There has now not been a Labour shadow minister to hold the government to account on disability issues since the promotion of Debbie Abrahams (pictured) to shadow work and pensions secretary in July, more than three months ago.
Two weeks ago, on 12 October, a party spokesperson told Disability News Service (DNS) that the process for appointing a new shadow disability minister was “ongoing”.
But that process appears to have dissolved into confusion.
Corbyn’s official spokesman originally told DNS this week that there was to be no shadow disability minister, and that “the relevant Shadow Minister for Equalities is Paula Sheriff”.
When DNS asked why the party had decided it no longer needed a shadow minister for disabled people, he said he had made a mistake, and that “whilst it does come under Paula Sheriff’s Equalities brief, the designated Shadow Minister for Disabled People is Margaret Greenwood”, as part of the team under shadow work and pensions secretary Debbie Abrahams.
He said this appointment had been made on the evening of 9 October.
When DNS said the party had claimed on 12 October that the process of appointing a shadow disability minister was “ongoing”, he said: “Roles have been more clearly assigned since the 12th, apologies for the confusion.”
After DNS then asked when exactly Greenwood had been handed the post – there appeared to be no mention of the appointment on her Twitter or Facebook pages, or the Labour party’s website, or her own website, which described her as shadow employment minister – he admitted that he had made another mistake.
He said that his “understanding” instead was that Abrahams was “going to be appointing more people to the DWP team and she’s going to create a shadow minister for disabilities”.
He said Greenwood was not the new shadow disability minister, and that there had been “a bit of confusion”.
He added: “Sometimes these things take time. I am sorry there has not been an appointment yet but there absolutely will be.
“The discussions are ongoing at the moment. That post will definitely be filled.”
Asked why the process had taken so long, he said: “That’s a question for Debbie. It’s obviously Debbie’s team. Maybe she’s looking for the right person for the job.”
He said any appointment had to be agreed between Corbyn, as party leader, and Abrahams, as shadow secretary of state.

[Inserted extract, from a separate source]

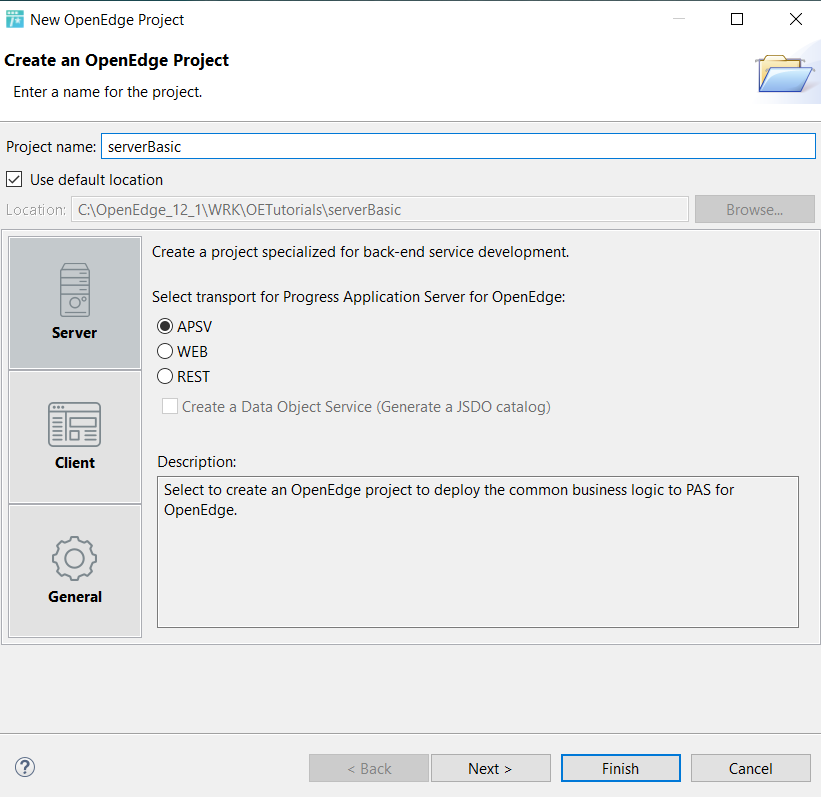Uncheck Use default location checkbox
Image resolution: width=821 pixels, height=797 pixels.
14,180
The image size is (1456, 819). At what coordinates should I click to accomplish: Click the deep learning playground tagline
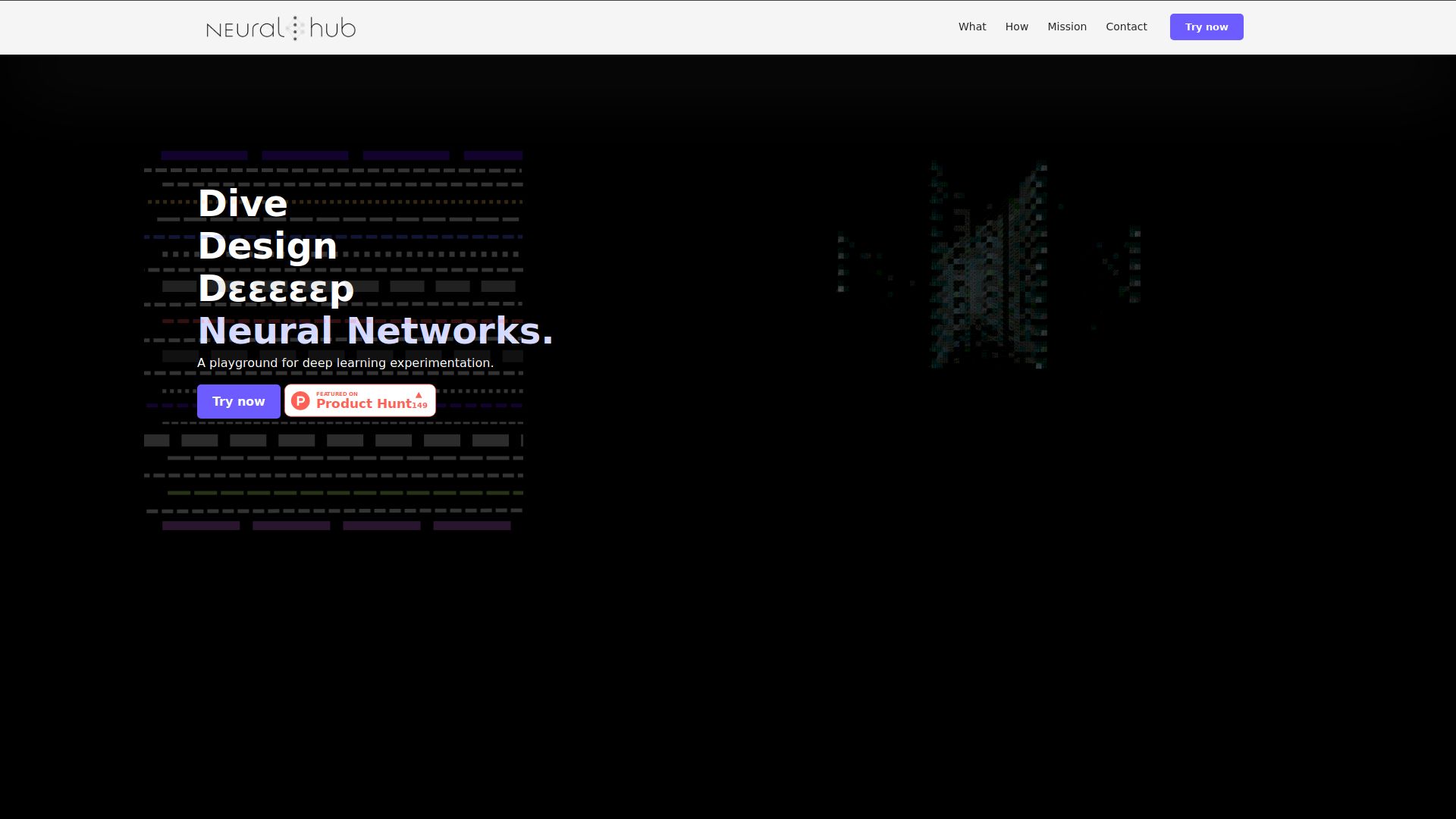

He promised (on Monday evening) to ask Abrahams why it had taken so long to make the appointment.
By 11am today (Thursday), he had failed to respond to messages requesting an answer to that question.
This morning, Abrahams released a statement to DNS which made no mention of the failure to appoint a shadow minister for disabled people.
She said: “The work I started as shadow minister for disabled people is very important to me, so I will continue to lead on the portfolio and build on the work and relationships I’ve established with disabled people, and their organisations, over the last six years.”
She added: “I’m pleased to be able to announce the formal launch of my Disability Equality Roadshow in November in Manchester which will ensure the views and experiences of disabled people are at centre of Labour’s policy making, as we look to transform social security to a holistic, person-centred system.
“Fundamentally it’s about changing the culture of the system, how it’s delivered, performance managed and perceived.”